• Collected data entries
%%

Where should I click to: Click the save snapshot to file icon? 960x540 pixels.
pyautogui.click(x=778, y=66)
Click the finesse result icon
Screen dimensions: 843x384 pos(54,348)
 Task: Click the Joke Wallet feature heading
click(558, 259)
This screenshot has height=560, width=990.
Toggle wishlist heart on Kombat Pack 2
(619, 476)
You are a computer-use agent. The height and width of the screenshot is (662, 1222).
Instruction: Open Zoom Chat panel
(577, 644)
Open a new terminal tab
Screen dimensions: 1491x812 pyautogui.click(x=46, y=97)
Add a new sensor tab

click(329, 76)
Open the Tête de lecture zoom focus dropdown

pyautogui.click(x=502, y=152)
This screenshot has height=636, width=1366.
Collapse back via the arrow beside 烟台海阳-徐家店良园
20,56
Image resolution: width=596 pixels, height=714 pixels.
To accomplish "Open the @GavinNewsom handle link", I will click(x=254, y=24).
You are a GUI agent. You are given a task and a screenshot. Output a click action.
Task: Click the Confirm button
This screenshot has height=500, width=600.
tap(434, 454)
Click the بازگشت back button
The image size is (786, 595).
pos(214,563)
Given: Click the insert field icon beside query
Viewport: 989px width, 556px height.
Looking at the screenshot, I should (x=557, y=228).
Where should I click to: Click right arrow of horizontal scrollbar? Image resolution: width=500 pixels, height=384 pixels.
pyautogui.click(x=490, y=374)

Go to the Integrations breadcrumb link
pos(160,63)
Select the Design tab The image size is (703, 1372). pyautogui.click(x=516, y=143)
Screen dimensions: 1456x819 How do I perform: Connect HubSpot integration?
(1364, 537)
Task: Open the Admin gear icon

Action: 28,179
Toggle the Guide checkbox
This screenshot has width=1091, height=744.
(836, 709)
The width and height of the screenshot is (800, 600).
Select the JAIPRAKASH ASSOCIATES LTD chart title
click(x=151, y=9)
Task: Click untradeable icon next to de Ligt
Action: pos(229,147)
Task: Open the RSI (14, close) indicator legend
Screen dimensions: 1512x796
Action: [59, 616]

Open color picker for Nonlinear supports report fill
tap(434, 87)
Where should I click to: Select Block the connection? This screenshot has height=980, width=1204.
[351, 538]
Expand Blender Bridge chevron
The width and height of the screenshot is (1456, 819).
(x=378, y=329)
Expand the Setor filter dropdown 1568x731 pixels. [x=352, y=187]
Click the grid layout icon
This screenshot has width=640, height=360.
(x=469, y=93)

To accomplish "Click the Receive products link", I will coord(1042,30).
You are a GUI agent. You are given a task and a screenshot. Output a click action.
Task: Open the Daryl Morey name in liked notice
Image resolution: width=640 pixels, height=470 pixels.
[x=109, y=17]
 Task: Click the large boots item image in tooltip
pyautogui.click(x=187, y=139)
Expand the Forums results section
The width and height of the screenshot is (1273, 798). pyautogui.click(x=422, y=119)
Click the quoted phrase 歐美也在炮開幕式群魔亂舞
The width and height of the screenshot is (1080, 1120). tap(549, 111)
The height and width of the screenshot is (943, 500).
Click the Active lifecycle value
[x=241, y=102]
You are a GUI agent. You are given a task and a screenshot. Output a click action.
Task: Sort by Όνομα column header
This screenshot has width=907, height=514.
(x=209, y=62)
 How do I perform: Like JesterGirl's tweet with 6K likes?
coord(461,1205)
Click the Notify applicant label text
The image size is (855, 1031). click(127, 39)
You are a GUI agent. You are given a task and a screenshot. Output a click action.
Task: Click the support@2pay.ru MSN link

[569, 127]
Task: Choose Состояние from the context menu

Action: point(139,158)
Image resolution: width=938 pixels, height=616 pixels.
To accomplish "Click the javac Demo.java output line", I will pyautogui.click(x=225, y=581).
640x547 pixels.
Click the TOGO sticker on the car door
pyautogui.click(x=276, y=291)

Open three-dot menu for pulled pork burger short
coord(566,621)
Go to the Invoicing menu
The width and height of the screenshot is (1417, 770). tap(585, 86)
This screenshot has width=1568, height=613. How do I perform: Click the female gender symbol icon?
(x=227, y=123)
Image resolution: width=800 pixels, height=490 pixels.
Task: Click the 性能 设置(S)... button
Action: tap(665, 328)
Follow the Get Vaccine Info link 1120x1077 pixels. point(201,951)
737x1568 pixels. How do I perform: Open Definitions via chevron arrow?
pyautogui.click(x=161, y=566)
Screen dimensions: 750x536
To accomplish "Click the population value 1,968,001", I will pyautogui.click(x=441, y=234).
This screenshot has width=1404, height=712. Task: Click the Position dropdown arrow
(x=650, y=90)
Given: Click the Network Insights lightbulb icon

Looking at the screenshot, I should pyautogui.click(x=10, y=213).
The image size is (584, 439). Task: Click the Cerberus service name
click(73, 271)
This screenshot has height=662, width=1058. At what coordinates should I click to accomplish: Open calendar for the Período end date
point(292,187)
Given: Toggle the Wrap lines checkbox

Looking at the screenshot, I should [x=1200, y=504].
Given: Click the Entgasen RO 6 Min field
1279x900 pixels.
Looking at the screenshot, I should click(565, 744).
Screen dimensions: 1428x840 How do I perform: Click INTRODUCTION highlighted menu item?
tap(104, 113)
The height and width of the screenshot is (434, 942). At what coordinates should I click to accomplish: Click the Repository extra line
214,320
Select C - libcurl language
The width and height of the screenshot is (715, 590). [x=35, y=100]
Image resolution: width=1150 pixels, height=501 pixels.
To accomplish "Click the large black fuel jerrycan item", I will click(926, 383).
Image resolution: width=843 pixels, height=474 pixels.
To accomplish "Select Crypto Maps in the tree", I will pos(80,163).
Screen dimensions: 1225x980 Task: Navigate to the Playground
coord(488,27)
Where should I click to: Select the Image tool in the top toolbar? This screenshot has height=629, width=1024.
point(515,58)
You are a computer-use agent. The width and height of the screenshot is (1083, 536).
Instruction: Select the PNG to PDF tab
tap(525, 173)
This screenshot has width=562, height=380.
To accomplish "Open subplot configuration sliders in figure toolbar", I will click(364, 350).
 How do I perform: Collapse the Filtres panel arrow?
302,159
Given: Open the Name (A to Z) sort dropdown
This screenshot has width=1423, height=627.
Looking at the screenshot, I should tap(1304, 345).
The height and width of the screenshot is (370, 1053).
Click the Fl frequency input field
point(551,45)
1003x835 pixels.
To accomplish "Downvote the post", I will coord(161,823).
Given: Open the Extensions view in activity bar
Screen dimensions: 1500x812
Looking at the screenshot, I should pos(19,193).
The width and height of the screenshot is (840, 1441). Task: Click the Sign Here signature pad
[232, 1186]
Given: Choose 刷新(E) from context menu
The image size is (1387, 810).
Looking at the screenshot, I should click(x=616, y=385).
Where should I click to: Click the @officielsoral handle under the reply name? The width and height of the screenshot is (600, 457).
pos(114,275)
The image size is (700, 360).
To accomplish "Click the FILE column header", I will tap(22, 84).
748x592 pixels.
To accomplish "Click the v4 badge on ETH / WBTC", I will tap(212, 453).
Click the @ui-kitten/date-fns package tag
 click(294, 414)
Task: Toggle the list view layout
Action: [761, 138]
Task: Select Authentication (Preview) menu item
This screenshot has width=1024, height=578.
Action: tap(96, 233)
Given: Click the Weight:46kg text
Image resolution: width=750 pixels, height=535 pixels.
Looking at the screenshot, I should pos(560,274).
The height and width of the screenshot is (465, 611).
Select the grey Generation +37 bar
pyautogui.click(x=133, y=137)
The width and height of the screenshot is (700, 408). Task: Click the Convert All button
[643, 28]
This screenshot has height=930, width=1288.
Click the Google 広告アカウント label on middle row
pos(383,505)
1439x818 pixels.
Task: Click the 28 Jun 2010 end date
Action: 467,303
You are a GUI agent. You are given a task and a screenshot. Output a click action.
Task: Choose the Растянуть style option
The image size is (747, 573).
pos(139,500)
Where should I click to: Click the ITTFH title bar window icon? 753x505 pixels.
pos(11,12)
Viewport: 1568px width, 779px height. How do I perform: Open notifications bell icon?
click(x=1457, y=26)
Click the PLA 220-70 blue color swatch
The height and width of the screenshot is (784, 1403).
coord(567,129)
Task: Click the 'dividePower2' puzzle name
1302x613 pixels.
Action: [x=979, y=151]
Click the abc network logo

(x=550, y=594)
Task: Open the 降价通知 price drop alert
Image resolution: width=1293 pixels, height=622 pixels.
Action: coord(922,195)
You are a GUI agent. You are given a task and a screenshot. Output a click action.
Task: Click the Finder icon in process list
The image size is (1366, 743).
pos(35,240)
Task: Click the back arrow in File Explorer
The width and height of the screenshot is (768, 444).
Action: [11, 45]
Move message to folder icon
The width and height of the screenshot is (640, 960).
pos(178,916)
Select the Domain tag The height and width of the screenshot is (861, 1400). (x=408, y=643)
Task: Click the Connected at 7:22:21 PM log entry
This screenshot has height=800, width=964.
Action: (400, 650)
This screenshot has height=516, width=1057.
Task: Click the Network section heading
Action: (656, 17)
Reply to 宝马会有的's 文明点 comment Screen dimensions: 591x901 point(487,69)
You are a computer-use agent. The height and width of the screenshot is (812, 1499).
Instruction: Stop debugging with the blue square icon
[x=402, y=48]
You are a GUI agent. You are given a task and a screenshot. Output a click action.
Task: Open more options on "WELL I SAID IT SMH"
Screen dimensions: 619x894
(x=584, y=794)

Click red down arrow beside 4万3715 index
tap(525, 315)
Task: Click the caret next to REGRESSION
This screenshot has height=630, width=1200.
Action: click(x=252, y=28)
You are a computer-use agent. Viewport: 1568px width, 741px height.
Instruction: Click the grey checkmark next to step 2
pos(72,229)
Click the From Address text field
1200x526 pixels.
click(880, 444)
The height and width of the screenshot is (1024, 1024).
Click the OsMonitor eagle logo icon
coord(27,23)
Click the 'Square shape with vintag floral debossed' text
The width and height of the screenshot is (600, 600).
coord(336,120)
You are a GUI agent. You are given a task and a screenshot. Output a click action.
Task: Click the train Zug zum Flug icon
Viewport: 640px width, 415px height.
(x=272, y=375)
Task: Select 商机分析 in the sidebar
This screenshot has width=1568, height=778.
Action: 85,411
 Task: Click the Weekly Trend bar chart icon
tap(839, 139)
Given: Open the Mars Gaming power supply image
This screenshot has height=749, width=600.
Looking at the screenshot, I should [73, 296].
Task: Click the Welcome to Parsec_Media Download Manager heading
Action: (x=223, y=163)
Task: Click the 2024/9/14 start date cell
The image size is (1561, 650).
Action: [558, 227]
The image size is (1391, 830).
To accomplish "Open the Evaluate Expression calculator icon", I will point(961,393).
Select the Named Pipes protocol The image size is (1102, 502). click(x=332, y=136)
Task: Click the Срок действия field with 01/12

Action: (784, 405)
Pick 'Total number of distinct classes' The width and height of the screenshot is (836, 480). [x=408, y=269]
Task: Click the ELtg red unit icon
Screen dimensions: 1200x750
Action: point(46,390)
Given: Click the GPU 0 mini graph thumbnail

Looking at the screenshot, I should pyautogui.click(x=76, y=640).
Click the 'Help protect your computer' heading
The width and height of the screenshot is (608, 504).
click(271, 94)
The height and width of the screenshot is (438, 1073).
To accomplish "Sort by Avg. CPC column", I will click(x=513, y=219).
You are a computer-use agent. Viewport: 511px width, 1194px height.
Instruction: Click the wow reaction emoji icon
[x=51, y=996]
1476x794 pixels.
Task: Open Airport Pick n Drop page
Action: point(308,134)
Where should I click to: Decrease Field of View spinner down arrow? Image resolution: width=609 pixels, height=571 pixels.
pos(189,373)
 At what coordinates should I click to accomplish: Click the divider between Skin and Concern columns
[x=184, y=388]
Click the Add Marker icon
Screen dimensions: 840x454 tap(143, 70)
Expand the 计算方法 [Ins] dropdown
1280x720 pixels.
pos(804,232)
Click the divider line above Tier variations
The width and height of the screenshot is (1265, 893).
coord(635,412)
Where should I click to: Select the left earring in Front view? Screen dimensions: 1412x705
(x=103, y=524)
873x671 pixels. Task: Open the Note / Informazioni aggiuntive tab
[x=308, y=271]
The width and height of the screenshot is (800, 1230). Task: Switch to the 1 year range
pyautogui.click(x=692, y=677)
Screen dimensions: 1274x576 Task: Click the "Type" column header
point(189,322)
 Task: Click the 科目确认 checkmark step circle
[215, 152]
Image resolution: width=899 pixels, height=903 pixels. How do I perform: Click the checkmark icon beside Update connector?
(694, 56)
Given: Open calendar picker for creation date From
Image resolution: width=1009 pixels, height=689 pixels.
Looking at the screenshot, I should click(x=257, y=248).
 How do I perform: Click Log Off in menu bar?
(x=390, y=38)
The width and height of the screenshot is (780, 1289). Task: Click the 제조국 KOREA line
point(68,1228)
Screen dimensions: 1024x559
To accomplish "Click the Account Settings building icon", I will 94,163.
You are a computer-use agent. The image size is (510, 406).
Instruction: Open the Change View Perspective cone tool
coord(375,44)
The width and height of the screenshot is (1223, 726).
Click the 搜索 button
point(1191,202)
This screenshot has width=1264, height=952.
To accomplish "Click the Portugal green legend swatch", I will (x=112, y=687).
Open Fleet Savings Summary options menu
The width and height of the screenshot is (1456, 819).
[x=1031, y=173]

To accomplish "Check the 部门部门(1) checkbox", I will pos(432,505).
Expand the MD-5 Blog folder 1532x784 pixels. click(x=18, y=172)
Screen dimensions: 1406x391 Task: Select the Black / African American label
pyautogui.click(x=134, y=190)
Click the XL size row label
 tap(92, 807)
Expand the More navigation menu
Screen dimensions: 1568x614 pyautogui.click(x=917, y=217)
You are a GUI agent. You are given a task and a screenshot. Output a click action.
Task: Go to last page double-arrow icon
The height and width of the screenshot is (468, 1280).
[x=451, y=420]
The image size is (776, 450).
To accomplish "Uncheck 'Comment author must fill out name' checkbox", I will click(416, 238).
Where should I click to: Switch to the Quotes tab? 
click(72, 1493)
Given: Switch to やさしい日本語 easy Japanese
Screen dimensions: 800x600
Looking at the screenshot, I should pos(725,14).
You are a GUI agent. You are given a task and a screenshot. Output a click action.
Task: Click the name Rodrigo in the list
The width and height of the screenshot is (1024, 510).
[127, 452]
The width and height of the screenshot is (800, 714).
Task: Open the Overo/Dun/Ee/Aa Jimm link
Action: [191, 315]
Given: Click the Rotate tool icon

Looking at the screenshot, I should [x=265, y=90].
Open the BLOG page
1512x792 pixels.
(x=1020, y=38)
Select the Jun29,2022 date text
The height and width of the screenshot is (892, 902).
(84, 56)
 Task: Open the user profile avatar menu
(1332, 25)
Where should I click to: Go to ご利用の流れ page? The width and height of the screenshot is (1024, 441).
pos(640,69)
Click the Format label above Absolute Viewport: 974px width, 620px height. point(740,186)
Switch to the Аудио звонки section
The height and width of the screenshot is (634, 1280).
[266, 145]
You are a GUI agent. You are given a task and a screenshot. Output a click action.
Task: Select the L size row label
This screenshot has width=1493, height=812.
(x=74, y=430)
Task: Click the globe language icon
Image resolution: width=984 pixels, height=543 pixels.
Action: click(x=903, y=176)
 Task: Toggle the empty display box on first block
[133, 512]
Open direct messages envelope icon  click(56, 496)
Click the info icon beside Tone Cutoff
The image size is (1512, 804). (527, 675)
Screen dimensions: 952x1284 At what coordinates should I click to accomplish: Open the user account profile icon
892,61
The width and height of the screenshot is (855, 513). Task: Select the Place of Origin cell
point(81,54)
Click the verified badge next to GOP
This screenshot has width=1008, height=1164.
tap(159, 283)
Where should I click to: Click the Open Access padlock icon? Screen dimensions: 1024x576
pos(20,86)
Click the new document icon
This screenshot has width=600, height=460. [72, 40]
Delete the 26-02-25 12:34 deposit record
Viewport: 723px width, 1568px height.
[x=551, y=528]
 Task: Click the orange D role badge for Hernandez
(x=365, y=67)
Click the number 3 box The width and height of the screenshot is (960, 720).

%%

• TASK TO CARRY OUT
A line belongs in the answer if it contains the word "number"; copy every such line from the data above.

• TASK OUTPUT
Pick 'Total number of distinct classes' The width and height of the screenshot is (836, 480). [x=408, y=269]
Click the number 3 box The width and height of the screenshot is (960, 720).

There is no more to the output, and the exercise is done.